The problem — Reproduce word for word, from the entries below, the line with "Expand replies under", the line with "Given: Click the 1.0", and every line between them, and nothing more.

*** Block opens ***

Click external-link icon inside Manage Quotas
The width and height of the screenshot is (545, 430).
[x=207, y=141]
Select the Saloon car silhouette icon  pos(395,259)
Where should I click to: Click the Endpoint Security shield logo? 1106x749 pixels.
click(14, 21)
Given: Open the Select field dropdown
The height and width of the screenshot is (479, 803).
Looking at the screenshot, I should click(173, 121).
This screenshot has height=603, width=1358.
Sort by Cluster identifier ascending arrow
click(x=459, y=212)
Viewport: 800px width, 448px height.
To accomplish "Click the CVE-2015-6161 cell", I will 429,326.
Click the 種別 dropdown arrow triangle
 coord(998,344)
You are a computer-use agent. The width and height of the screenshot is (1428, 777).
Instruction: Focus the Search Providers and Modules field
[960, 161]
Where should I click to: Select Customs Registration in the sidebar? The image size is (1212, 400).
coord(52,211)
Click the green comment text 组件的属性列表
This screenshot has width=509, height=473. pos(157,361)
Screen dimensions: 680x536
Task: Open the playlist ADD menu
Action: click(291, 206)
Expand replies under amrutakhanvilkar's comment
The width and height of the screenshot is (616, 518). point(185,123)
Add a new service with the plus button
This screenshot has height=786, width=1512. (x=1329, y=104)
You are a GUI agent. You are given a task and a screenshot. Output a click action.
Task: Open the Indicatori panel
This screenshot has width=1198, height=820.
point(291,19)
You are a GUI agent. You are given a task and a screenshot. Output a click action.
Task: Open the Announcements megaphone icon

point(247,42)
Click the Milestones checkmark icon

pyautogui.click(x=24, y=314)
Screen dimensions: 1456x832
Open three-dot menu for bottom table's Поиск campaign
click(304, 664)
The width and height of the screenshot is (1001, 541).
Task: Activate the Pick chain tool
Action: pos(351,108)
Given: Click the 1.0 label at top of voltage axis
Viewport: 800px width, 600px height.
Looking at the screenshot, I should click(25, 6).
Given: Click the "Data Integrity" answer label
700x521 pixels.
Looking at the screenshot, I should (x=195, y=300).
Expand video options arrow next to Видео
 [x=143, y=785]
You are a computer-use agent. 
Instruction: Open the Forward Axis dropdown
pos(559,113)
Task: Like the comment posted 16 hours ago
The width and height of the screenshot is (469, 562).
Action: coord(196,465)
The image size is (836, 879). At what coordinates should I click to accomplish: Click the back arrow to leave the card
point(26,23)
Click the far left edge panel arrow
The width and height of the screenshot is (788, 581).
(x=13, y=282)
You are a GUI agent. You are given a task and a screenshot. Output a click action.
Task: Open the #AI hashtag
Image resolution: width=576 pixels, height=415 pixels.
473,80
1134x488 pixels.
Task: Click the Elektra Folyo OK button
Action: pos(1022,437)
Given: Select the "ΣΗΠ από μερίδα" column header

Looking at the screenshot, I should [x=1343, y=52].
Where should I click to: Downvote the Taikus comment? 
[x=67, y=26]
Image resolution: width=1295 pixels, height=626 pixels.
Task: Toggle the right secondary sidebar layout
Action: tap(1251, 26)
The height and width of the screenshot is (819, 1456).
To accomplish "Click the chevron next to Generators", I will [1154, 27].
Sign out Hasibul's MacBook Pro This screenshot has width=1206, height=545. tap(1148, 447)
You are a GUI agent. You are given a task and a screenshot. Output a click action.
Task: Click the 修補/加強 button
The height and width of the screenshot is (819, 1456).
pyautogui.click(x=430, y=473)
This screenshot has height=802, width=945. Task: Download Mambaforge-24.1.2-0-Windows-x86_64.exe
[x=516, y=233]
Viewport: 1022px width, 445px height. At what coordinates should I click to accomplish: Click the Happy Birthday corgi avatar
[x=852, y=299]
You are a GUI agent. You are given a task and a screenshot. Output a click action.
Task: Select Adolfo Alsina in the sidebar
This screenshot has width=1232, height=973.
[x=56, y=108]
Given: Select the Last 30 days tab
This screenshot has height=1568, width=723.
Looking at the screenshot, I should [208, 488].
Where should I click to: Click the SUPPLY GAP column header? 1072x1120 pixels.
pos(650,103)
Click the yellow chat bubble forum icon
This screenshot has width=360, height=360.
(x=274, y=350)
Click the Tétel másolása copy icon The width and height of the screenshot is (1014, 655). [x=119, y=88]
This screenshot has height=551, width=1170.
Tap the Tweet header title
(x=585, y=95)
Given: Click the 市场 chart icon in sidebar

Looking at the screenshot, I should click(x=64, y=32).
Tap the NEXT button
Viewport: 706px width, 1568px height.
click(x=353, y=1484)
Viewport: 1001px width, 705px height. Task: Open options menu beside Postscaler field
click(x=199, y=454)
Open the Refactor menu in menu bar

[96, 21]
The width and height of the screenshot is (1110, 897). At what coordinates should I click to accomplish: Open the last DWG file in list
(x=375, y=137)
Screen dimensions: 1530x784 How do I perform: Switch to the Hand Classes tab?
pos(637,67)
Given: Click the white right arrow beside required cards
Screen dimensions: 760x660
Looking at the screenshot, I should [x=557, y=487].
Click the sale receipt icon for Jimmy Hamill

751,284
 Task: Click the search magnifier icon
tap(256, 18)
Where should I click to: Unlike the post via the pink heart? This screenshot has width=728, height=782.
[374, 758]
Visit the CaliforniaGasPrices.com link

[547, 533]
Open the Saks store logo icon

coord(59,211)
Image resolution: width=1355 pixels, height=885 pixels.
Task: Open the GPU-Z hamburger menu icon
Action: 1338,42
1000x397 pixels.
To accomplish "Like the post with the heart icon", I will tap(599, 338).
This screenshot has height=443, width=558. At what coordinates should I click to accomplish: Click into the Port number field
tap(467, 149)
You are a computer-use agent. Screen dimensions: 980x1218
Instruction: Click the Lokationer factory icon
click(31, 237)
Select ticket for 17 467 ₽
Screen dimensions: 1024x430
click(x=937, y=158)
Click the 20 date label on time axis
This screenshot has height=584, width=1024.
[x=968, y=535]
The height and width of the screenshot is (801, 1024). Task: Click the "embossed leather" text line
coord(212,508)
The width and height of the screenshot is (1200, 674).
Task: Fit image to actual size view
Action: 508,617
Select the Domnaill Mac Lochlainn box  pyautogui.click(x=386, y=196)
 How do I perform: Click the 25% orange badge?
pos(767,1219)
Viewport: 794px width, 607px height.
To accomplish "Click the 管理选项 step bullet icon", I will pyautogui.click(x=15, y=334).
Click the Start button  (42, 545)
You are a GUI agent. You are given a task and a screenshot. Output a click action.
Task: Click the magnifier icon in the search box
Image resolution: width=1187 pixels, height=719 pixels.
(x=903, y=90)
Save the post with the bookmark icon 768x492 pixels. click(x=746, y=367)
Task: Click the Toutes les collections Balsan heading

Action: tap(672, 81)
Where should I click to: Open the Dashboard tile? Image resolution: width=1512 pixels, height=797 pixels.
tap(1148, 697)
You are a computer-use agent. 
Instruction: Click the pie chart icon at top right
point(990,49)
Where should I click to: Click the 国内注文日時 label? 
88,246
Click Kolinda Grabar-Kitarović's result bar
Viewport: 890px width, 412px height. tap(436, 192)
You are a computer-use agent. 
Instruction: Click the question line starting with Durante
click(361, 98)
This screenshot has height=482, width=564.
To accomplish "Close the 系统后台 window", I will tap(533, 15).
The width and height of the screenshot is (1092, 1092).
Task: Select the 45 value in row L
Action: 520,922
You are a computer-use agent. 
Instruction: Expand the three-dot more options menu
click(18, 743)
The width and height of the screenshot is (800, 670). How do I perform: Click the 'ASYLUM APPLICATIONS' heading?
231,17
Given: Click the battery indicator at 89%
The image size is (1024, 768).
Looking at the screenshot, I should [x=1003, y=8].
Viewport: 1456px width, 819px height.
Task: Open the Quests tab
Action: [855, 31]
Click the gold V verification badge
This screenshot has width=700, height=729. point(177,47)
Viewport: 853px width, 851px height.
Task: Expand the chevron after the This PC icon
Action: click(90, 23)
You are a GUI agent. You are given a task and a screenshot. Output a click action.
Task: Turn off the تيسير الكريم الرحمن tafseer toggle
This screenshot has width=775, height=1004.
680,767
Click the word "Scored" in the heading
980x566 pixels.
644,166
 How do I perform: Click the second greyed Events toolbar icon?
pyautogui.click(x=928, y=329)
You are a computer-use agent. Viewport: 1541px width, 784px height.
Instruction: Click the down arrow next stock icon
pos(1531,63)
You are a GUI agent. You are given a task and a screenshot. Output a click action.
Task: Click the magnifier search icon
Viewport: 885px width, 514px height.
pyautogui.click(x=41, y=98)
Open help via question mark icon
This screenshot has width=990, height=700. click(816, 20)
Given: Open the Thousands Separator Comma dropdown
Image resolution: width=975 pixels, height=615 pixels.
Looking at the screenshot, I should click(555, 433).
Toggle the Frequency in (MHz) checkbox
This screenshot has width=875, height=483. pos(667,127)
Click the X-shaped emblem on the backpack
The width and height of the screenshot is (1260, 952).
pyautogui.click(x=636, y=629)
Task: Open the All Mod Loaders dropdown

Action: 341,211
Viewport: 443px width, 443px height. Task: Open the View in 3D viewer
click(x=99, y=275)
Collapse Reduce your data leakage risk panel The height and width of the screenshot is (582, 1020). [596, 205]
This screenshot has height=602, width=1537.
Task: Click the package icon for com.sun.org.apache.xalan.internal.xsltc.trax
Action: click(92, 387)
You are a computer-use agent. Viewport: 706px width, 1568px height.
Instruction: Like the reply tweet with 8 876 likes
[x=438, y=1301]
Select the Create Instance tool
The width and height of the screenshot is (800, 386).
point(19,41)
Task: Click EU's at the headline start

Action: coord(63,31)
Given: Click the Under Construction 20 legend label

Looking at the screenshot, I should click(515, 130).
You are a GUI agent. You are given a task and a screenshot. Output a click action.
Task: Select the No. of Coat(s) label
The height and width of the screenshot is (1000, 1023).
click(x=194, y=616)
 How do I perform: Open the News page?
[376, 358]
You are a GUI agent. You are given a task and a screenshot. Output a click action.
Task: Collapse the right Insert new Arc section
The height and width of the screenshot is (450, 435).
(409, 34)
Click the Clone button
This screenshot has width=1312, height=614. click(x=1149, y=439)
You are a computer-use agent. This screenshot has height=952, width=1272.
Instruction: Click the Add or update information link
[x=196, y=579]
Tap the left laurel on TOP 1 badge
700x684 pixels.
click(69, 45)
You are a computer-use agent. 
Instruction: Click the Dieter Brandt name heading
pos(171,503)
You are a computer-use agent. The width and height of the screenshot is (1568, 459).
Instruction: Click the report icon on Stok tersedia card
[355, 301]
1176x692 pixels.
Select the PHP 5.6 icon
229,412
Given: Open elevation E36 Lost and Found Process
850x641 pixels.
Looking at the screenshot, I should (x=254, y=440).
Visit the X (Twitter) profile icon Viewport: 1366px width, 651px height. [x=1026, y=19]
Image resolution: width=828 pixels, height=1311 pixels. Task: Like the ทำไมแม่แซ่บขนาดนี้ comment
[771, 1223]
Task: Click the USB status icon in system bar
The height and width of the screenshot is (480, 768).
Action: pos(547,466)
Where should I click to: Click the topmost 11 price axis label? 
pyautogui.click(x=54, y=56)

*** Block closes ***

Solution for this exercise —
Expand replies under amrutakhanvilkar's comment
The width and height of the screenshot is (616, 518). point(185,123)
Add a new service with the plus button
This screenshot has height=786, width=1512. (x=1329, y=104)
You are a GUI agent. You are given a task and a screenshot. Output a click action.
Task: Open the Indicatori panel
This screenshot has width=1198, height=820.
point(291,19)
You are a GUI agent. You are given a task and a screenshot. Output a click action.
Task: Open the Announcements megaphone icon

point(247,42)
Click the Milestones checkmark icon

pyautogui.click(x=24, y=314)
Screen dimensions: 1456x832
Open three-dot menu for bottom table's Поиск campaign
click(304, 664)
The width and height of the screenshot is (1001, 541).
Task: Activate the Pick chain tool
Action: pos(351,108)
Given: Click the 1.0 label at top of voltage axis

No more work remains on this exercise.